Zu sehen sind nicht nur die von Herzog Rudolf IV. eigenhändig unterzeichneten Stiftungsbriefe, sondern auch Schätze aus der Frühzeit der Universität wie das Zepter der Artistenfakultät aus vergoldetem Silber. Schriften mittelalterlicher Gelehrter, oft kunstvoll von Buchmalern illustriert, bilden einen weiteren Glanzpunkt. Sie sind ein eindrucksvoller Beleg einer außergewöhnlichen Erfolgsgeschichte, denn schon bald nach der Gründung unterrichteten „Spitzenforscher“ wie Johann von Gmunden oder Georg Peuerbach in Wien und lockten Studierende aus ganz Europa an. Unter den einzigartigen Leihgaben aus Klosterbibliotheken, Archiven und Museen befindet sich auch eines der bedeutendsten Gemälde der Kunstgeschichte: Das Porträt Herzog Rudolfs IV., das erste europäische Bildnis im Halbprofil. Für die Jubiläumsausstellung „seiner“ Universität wird die Bildtafel ein letztes Mal vom Wiener Dom- und Diözesanmuseum verliehen.
„Wir der vorgenant Hertzog Ruodolf IV sterken disen Prief mit der Underschrift unser selbs hant.“ Gleich zweimal besiegelte Herzog Rudolf IV. (1339–1365) am 12. März 1365 die Gründung einer Hochschule in Wien. Das größere der beiden Dokumente ist die wohl bemerkenswerteste Urkunde, die jemals für einen solchen Anlass ausgestellt wurde. Unüblich für die damalige Sprachkultur der Gelehrten teilte der Herzog seinen Stiftungswillen nämlich nicht nur in Latein, sondern auch in deutscher Sprache mit. Breite Resonanz war das Ziel. Denn die rund einen Quadratmeter große und mit drei fein gearbeiteten Siegeln ausgestattete Urkunde ist weitaus mehr als die bloße Willensbekundung eines Herrschers: sie ist zugleich Programm, Botschaft und Vermächtnis.
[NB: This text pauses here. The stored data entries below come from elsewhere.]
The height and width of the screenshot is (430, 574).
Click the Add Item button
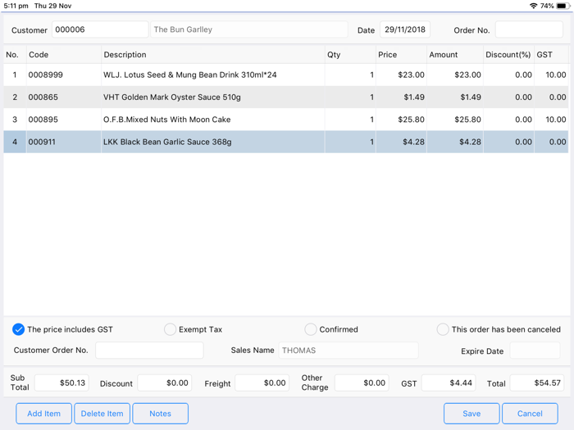click(x=43, y=414)
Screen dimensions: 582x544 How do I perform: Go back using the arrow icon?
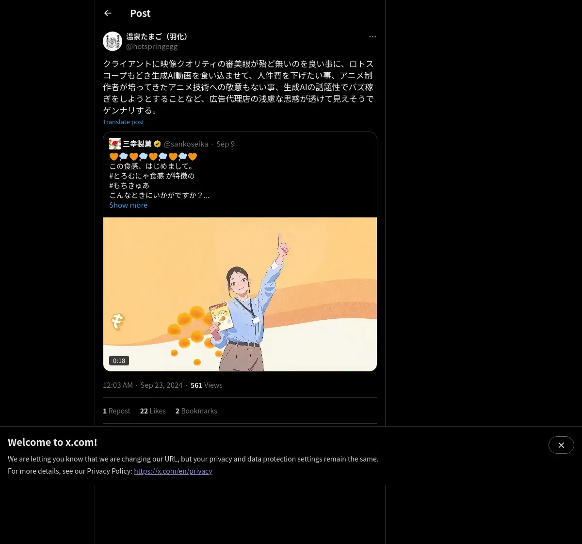[x=108, y=14]
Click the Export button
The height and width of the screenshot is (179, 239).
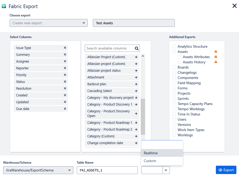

Er habe die Universität gegründet, lässt Rudolf darin verlauten, damit „ein yeglich weiser mensch vernünftiger und ain unweiser zuo menschlicher vernunft in rechte erkantnüsse mit goetlicher lerung bracht und geczogen werde.” Detailliert wird auf den folgenden Zeilen aufgelistet, wie die Hochschule organisiert sein soll und welche Rechte, aber auch Pflichten Magister und Scholaren haben – bis hin zu der kuriosen Frage, was mit Universitätsangehörigen zu geschehen habe, die in der Stadt in Ehebrüche verwickelt sind.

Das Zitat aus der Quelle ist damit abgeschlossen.